Há muita edição de poesia, nomeadamente em editoras ou edições alternativas.
Sim. Na verdade, a poesia mais interessante hoje em dia é a alternativa. Porque as editoras desinvestiram, as editoras clássicas, tirando o caso da Assírio & Alvim, que é a editora mais canónica, ainda – e será –, da poesia portuguesa. A Relógio d’Agua também tem uma coleção de poesia que continua importante. Mas outras coleções de poesia das grandes editoras, sobretudo porque estão já inseridas nos grandes grupos, tendem a ser cada vez mais residuais. Há coleções de poesia em que dá a ideia que, quando morrer o último dos poetas do catálogo, já não entrará mais nenhum. Eu respeito isso, cada um sabe de si. Mas senti que, em alguns casos, já aconteceu num ou noutro autor, de pessoas que eu sabia que não conseguiam editar livros e que conseguiriam noutra altura, em que havia coleções mais pujantes, quando havia a coleção da Presença, quando havia a coleção no tempo da Moraes. Enfim, outras coleções marcantes na história da poesia portuguesa. Portanto, a coleção de poesia não tem, como é muito evidente e procurado, aliás, uma linha programática.

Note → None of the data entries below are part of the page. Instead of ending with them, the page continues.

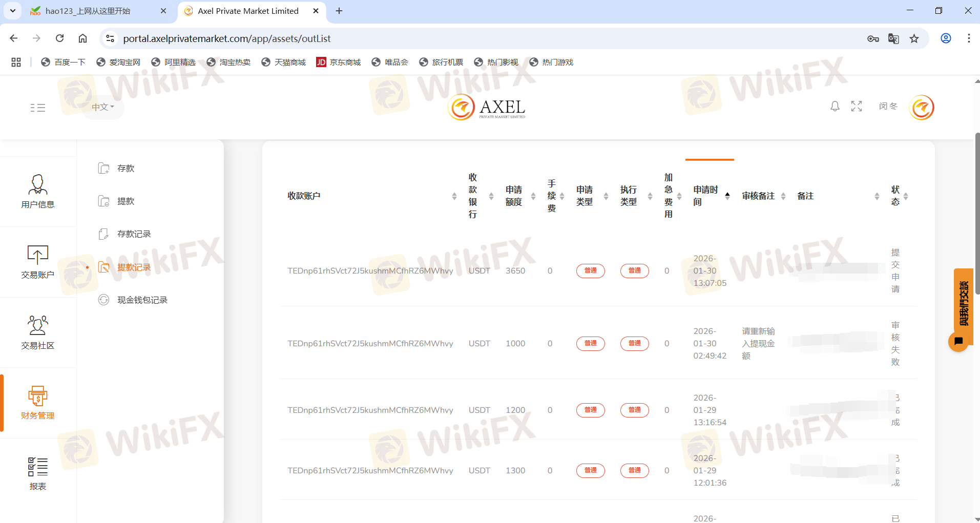The image size is (980, 523).
Task: Toggle fullscreen mode icon
Action: [857, 106]
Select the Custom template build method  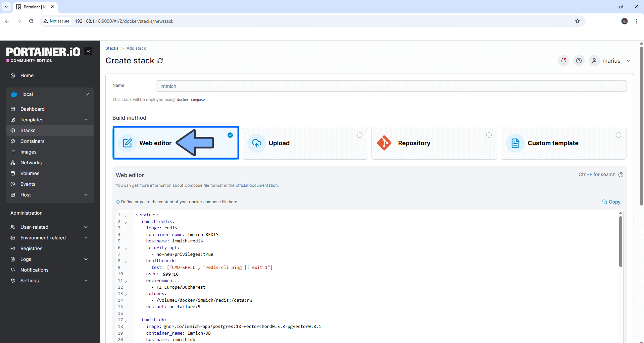click(x=564, y=143)
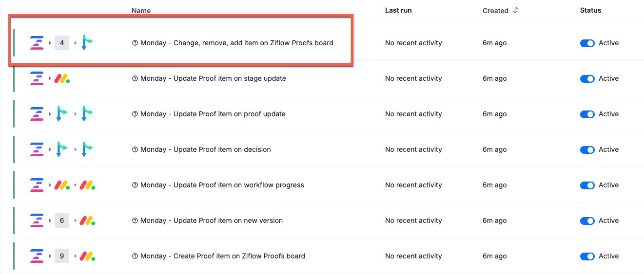Image resolution: width=644 pixels, height=274 pixels.
Task: Toggle off the 'Update Proof item on decision' recipe
Action: pos(587,149)
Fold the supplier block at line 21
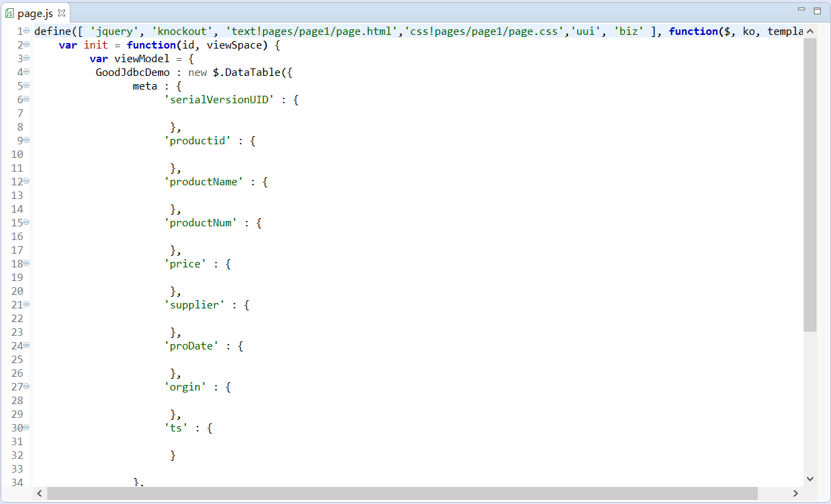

Essas supostas linhas, interessam-lhe?
Nenhum interesse. Basicamente, são todos poetas de que gosto. Não ia publicar um poeta que não me interessasse. Primeiro, começámos por não editar primeiros livros. Acabámos logo por editar um primeiro livro ou segundo título. Depois, decidimos que não íamos publicar traduções, já publicámos algumas, mas não muitas. É uma coleção que se vai fazendo assim um pouco por acaso. A certa altura, tínhamos o ano editorial fechado e o neto do Carlos Drummond de Andrade disse que gostava de publicar um livro do avô na coleção. E nós, com certeza que sim, não é? Portanto, mudou-se o editorial. Publicámos os três volumes do Boitempo num só. E, portanto, é uma coleção que vai sendo feita à base de… não totalmente de acasos. Dos 40 títulos publicados, pouco menos da metade eram livros que eu queria publicar logo, antes do primeiro título ter saído. Mas outros foram coisas que foram aparecendo, ou reuniões de obra completa, ou antologias. Infelizmente, não têm aparecido primeiros livros. Acho que só publicámos três primeiros livros, e eu gostava que tivessem sido mais. Podíamos ter publicado mais um ou dois: foram originais a que não respondi imediatamente e entretanto as pessoas publicaram noutro sítio. Mas não muito mais. Nunca me passaram livros em que dissesse “ah, que pena não ter publicado este”, isso nunca me aconteceu. Aconteceu com três e fiquei contente porque foram todos publicados noutro sítio. Portanto, isso significa que um livro que tenha mérito para ser publicado seja publicado. Também é provável que livros sem mérito sejam publicados, mas isso é outra questão.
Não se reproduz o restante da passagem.